There are plenty of other boxes in Boston I quite like, pre or post One Financial, so it is hard to make that jump from "I don't like building X" to "arrogance and dismissal of entire decades of architecture". I don't think anyone went there. The façade is flat and dreary with zero dynamism, the treatment of Essex Street and Atlantic Avenue is a crime (even for pre Big Dig times) and as DZ's pic perfectly demonstrates that the hex shape, doesn't change a thing from afar. Up close, who cares if the angle is obtuse versus right to be a perfect box?

It's the purest background building ever, yet sitting prominently on the southeast corner of the skyline. It doesn't pretend to be anything else than it is; 46 stacked floor plates of Class A space, with dark, narrow, and barely reflective windows, sandwiched between weathering grey pre-cast. It is a product of its time, with clones scattered across downtowns all over America. So maybe that is some sort of faint praise of function?

I hope to <insert higher power here> it gets the PO Square treatment and I cannot wait for SST to bring a new visual focus to Dewey Square. Oh yeah, and Winthrop Square too... 🏗
 
Last edited:
Eric Fuch’s… now there is a name I haven’t heard in a very long time.
 
It's the purest background building ever, yet sitting prominently on the southeast corner of the skyline.

It also sits prominently at the effective end of the Greenway, where it and the Fed look like the most lovely of tombstones. Imagine a building with some pizzazz there and you almost have a postcard-worthy vista.

51162041157_c55daaba9d_b.jpg
 
It also sits prominently at the effective end of the Greenway, where it and the Fed look like the most lovely of tombstones.

This. Francisco Franco is still dead (and those idiot Spaniards giving a Fascist salute would be well-advised to take a DNA test to discover just how much Moorish ancestry is almost certainly intermingled with their allegedly "pure Spanish" heritage), but the horrors of the 1930s lingering on in grotesque zombie-like fashion, architecture-wise, in terms of what is effectively a fascist necropolis with those twin pinnacles.

Also, as noted above, 1 Financial's street-level presence is completely garbage.
 
This.
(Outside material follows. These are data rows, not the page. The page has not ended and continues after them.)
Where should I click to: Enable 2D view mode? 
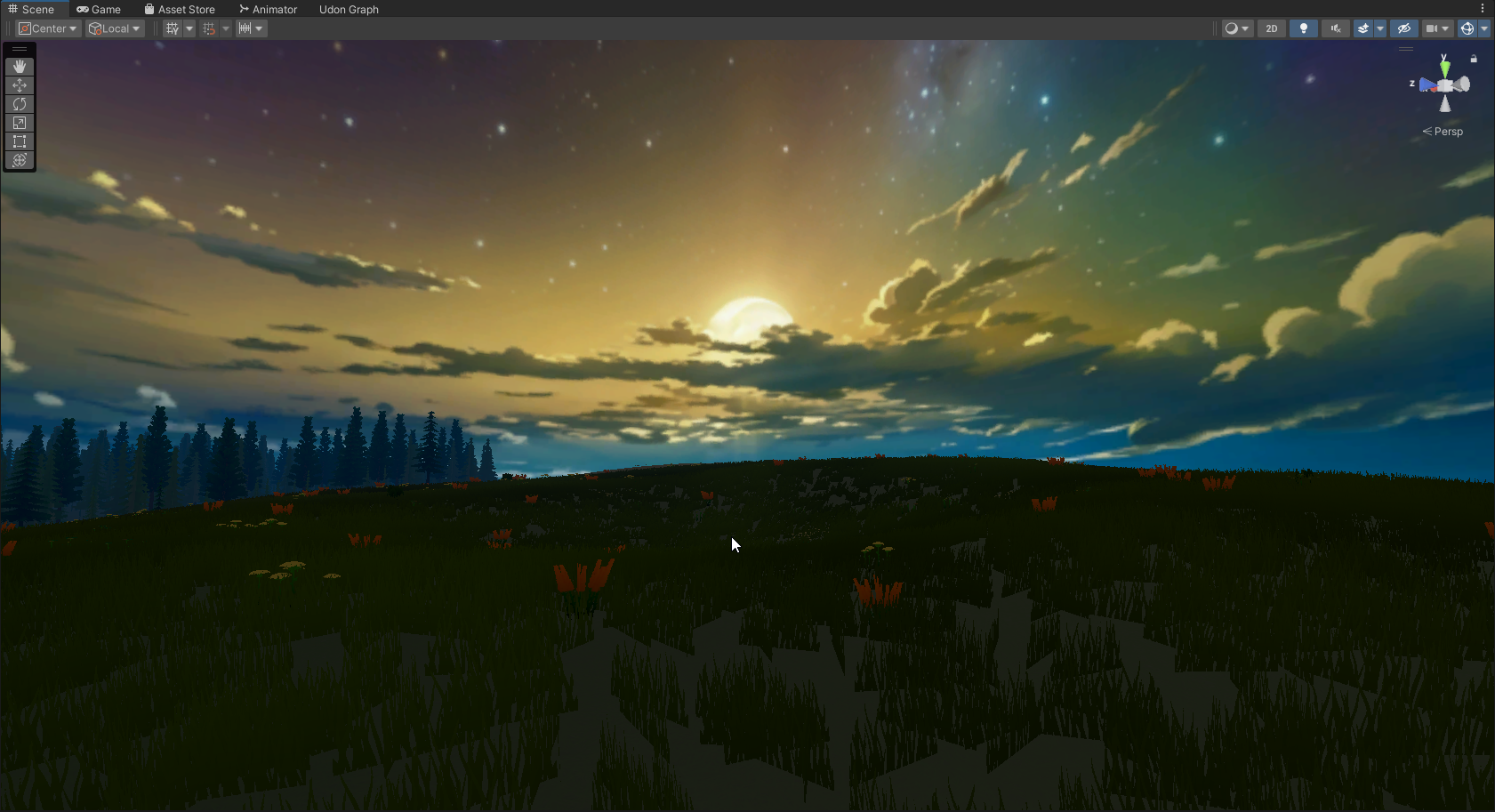[x=1272, y=28]
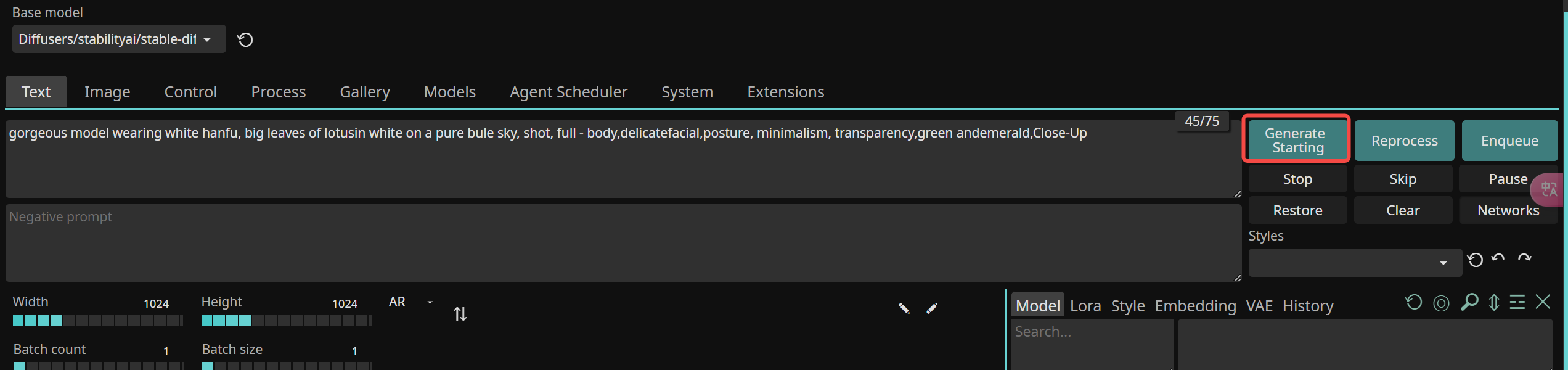Refresh the Base model list
This screenshot has width=1568, height=370.
pos(245,40)

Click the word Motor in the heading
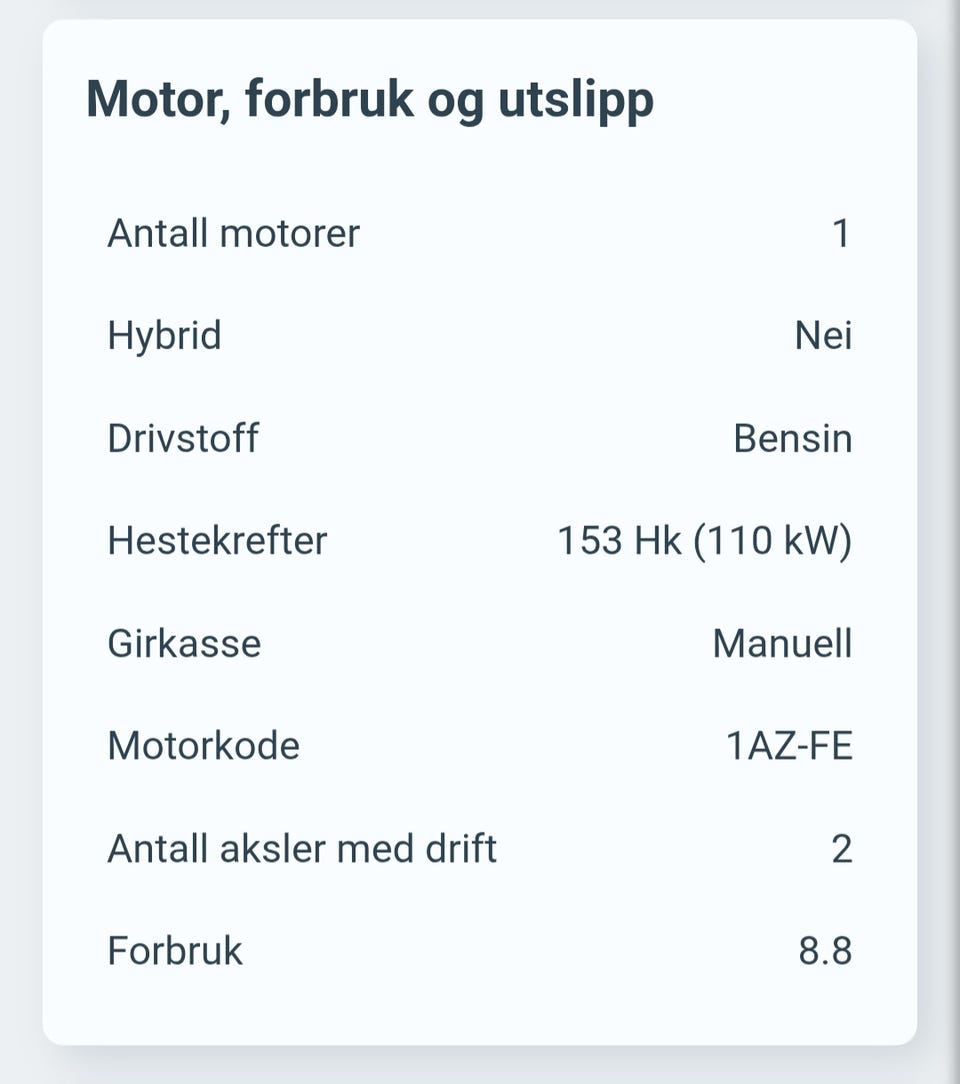(x=158, y=101)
Francisco Franco is still dead (and those idiot Spaniards giving a Fascist salute would be well-advised to take a DNA test to discover just how much Moorish ancestry is almost certainly intermingled with their allegedly "pure Spanish" heritage), but the horrors of the 1930s lingering on in grotesque zombie-like fashion, architecture-wise, in terms of what is effectively a fascist necropolis with those twin pinnacles.

Also, as noted above, 1 Financial's street-level presence is completely garbage.
Probably a pretty good share of Sephardic Converso DNA too, so take that Fascists!
Apropos of imperialism, Dewey Square was to be Boston’s monument to Empire, honoring as it does Commodore Dewey’s humiliation of the Spanish Empire at Manila. Sort of our Nelson and Trafalgar Square.
South Station held up its end of the bargain. If memory serves, the Square’s Imperial Eagle ended up as a souvenir out at B.C. The Greenway design missed a chance to revive the idea of a grand gesture. The twin tinfoil high rises on opposite corners do little to help.